-- List of tasks --
**a.** Decide whether each statement agrees with the pull request page below, answering yes or no and quoting the deciding words: (i) The -r option still stands for mode 1. (ii) LAT_CHAIN_PASSES is set to 16. (iii) After the refactor, nodes keep order and index fields.
**b.** Please copy the pull request page below word for word, from "Conversation" up to and including "used by mode 1.".
**c.** Using the pull request page below, answer each question briefly:
(i) Which CPU and NUMA node did the smoke test use?
(ii) What ratio is listed for the 8MiB size?
(iii) What replaces the dead #if 0 debug block?

-- Extract to read --

Skip to content

loaded-latency: add mode-2 multipass random chain (v1)#2

Open
realmzstevenmiao wants to merge 1 commit into
ARM-software:mainfrom
realmzstevenmiao:random_mode2
Open

loaded-latency: add mode-2 multipass random chain (v1)#2
realmzstevenmiao wants to merge 1 commit into
ARM-software:mainfrom
realmzstevenmiao:random_mode2

Conversation

@realmzstevenmiao

Copy link
Copy Markdown

Merge the 8-pass random Hamiltonian chain randomization (mode 2) Defeating Neoverse V2 L2 prefetchers that learn the single-chain pattern used by mode 1.

Changes:

  • args.c: add -R/--lat-randomize-mode to select randomization mode (1 = pair-swap shuffle, 2 = 8-pass random chain). -r remains shorthand for mode 1.

  • memlatency.c:

    • Add make_multipass_chain() building LAT_CHAIN_PASSES (=8) independent Hamiltonian cycles via ptr_t slots per cacheline, concatenated head-to-tail into one closed loop. Each pass uses an independent Fisher-Yates random visitation order and a different slot offset within each cacheline, defeating stride, next-line, and short-history temporal prefetchers.
    • Refactor make_pairswap_chain() to use an external order[] array (mirroring mode 2). Drop per-node order/index bookkeeping fields; nodes now carry only ->next.
    • Shrink local node_t in lat_initialize() accordingly; union is now { void *next; ptr_t ptrs[LAT_CHAIN_PASSES]; } + cacheline pad.
    • Replace dead #if 0 debug block with #ifdef LAT_DEBUG_CHAIN that derives cacheline index/slot from the pointer and buffer base.

    ./smoke-mode1-vs-mode2.sh
    Using CPU 31 on NUMA node 0
    size mode1_ns mode2_ns ratio


32KiB 1.213600 1.213517 1.00x
1MiB 4.149233 6.914998 1.67x
2MiB 6.859965 23.385340 3.41x
4MiB 7.384905 31.402270 4.25x
8MiB 4.850773 34.441810 7.10x
16MiB 5.888085 35.799870 6.08x
64MiB 32.145800 36.532270 1.14x

Merge the 8-pass random Hamiltonian chain randomization (mode 2)

-- Study material --

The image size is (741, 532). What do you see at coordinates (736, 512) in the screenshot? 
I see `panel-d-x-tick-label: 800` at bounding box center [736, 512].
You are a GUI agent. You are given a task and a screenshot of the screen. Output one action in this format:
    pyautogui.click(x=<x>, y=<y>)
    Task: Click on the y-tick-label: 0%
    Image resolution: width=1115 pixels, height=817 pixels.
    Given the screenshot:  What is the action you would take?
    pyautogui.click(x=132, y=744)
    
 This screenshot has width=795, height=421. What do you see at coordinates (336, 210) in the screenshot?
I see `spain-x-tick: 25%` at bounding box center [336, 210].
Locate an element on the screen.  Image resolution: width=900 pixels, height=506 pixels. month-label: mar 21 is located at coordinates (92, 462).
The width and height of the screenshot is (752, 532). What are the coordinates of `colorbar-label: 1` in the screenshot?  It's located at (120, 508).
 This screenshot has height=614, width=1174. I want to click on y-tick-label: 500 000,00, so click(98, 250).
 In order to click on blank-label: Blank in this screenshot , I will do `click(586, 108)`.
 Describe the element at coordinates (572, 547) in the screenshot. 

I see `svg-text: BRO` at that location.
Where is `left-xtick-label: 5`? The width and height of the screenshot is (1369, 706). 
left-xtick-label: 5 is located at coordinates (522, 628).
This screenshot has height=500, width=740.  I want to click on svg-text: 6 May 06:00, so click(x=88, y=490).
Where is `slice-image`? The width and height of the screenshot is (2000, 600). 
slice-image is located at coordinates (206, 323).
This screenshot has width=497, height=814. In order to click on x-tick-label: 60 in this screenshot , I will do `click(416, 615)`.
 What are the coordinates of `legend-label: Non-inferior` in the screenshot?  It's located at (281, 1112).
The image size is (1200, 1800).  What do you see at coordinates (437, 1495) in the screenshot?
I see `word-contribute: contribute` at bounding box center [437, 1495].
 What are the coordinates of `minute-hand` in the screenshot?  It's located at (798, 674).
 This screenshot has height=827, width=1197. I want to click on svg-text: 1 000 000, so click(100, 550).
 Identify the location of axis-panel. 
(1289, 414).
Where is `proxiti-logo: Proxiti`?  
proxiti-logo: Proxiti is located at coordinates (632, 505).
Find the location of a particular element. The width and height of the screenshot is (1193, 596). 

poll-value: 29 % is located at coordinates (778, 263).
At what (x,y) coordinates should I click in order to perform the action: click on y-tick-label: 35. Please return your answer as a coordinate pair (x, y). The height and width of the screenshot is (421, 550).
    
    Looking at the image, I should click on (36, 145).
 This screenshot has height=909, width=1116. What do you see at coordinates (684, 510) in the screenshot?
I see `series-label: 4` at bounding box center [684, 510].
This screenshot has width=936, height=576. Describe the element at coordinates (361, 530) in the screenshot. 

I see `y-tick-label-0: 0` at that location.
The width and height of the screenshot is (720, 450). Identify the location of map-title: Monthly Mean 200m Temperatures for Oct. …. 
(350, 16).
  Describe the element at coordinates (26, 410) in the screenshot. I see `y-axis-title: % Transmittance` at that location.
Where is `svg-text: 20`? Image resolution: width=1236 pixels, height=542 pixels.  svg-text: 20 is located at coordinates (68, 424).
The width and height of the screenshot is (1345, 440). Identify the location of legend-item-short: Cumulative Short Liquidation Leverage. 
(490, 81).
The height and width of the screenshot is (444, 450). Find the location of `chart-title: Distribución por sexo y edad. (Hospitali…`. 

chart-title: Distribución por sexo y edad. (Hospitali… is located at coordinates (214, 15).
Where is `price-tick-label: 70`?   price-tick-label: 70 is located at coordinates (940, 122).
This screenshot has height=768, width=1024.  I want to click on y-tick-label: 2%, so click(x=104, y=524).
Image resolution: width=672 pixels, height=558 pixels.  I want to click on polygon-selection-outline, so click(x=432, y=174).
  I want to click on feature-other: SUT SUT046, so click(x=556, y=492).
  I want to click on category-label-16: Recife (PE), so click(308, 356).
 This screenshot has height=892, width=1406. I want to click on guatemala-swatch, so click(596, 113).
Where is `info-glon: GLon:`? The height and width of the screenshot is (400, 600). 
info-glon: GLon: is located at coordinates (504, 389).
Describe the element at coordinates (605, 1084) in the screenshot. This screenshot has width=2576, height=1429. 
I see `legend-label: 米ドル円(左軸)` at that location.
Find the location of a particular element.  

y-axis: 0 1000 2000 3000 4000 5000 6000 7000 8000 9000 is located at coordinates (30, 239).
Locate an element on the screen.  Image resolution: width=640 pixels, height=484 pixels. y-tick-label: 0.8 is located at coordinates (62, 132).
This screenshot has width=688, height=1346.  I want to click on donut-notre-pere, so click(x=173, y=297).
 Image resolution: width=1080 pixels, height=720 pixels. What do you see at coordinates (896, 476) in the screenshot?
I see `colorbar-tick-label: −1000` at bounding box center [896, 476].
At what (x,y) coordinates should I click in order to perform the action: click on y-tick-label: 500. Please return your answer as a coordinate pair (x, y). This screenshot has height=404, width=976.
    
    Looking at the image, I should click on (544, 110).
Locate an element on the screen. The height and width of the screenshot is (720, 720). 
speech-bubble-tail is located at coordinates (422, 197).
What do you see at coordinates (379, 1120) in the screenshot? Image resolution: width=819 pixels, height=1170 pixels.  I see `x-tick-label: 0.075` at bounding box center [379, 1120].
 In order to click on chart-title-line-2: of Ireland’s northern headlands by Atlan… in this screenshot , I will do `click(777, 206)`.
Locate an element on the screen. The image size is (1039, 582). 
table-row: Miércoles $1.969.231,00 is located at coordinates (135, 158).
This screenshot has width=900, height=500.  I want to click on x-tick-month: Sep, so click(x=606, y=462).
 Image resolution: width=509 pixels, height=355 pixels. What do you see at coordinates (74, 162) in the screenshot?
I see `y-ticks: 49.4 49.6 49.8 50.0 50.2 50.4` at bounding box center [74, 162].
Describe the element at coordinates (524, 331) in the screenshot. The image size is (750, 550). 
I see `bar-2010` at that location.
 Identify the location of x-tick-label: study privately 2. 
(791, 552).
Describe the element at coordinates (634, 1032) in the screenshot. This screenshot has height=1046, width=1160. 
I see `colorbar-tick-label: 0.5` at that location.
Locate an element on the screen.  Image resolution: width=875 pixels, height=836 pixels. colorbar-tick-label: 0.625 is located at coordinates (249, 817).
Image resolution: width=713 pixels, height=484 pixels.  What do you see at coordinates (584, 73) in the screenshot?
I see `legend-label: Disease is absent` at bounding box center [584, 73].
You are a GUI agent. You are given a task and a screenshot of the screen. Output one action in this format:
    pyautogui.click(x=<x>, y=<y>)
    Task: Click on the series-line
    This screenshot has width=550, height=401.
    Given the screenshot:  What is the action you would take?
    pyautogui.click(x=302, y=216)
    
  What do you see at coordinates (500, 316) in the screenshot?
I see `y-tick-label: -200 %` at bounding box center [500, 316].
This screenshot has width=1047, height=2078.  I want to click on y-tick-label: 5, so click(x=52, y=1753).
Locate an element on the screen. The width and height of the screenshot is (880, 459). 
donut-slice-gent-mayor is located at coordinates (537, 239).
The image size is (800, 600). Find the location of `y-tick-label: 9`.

-- Per-task answers --
**a.**
(i) Yes: "-r remains shorthand for mode 1."
(ii) No: "LAT_CHAIN_PASSES (=8)"
(iii) No: "nodes now carry only ->next."

**b.**
Conversation

@realmzstevenmiao

Copy link
Copy Markdown

Merge the 8-pass random Hamiltonian chain randomization (mode 2) Defeating Neoverse V2 L2 prefetchers that learn the single-chain pattern used by mode 1.

**c.**
(i) CPU 31 on NUMA node 0
(ii) 7.10x
(iii) #ifdef LAT_DEBUG_CHAIN